We are in an unprecedented, exciting moment for landscape connectivity policy and practice. Never before in U.S. history have we seen such robust policy and funding commitments to reduce wildlife-vehicle conflict, reconnect habitat, and bolster climate resilience. The 2021-2022 federal and state legislative sessions marked a turning point in conservation, climate, and infrastructure policy that opens a new world of possibilities for conservation and transportation practitioners.
The recent passage of the Infrastructure Investment and Jobs Act and the Inflation Reduction Act have unlocked billions of federal dollars for these priorities. They also created national incentives and mandates that have provided transformative momentum to the growing movement to create more resilient and connected landscapes and transportation systems. Furthermore, climate resilience, landscape-scale planning, and wildlife migration are cornerstones of the Biden administration’s ambitious conservation agenda. In order to take advantage of new federal funding and programs, state governments have passed a slew of habitat connectivity legislation in recent years, including wildlife crossings bills from seven states in 2022. Tribal agencies are also ramping up efforts to track wildlife movements, build wildlife crossings, and create climate adaptation plans that safeguard cultural and natural heritage at the landscape scale.

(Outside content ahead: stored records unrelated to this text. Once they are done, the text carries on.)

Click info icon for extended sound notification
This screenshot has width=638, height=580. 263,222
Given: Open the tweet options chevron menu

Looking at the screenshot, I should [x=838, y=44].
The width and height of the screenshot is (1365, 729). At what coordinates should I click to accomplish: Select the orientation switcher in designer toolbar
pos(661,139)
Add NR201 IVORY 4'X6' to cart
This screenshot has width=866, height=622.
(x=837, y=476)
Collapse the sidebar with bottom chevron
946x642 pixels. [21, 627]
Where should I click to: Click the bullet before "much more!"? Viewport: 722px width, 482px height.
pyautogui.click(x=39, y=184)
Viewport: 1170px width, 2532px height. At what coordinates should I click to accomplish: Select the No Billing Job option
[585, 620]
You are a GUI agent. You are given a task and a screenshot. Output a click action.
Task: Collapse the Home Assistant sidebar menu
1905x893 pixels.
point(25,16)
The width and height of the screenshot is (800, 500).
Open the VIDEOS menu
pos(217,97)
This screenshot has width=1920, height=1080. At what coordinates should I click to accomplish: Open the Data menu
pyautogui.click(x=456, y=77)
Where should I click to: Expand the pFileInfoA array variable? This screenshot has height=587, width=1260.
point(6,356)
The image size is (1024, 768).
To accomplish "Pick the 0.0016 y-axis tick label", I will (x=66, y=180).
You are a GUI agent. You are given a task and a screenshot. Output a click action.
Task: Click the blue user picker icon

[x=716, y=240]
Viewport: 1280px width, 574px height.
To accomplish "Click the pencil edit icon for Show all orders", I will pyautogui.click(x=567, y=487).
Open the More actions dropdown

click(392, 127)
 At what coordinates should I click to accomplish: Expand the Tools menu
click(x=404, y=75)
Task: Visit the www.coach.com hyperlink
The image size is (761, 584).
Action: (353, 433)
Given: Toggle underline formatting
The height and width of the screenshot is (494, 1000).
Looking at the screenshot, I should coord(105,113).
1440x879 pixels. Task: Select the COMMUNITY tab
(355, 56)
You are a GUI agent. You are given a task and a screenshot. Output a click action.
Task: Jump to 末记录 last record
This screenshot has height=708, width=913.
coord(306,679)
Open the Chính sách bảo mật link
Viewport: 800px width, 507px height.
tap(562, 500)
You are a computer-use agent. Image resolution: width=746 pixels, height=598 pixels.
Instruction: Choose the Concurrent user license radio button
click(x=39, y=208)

This presentation will explore federal, state, and tribal administrative and legislative policies that support landscape connectivity and promote the climate resilience of our infrastructure and ecosystems. While wildlife crossings confer climate adaptation benefits by reconnecting habitat, and confer climate resilience benefits for our infrastructure, few policies currently exist to strategically coordinate climate, conservation, and transportation investments. Synergizing expertise and efforts across these three previously siloed domains is critical to ensure that projects receiving new public dollars realize the full suite of potential benefits. Therefore, after outlining existing policy and funding programs, the panelist will explore future opportunities to better merge climate resilience, infrastructure, and habitat connectivity policies in order to advance transportation projects that are both climate-informed and wildlife-friendly. In accordance with the 2023 ICOET theme “Synergy at Scale: Partnering for a Healthy Landscape,” this presentation will specifically highlight policies that catalyze collaboration between diverse stakeholders and across jurisdictions to ensure functional ecological and transportation networks at nested scales.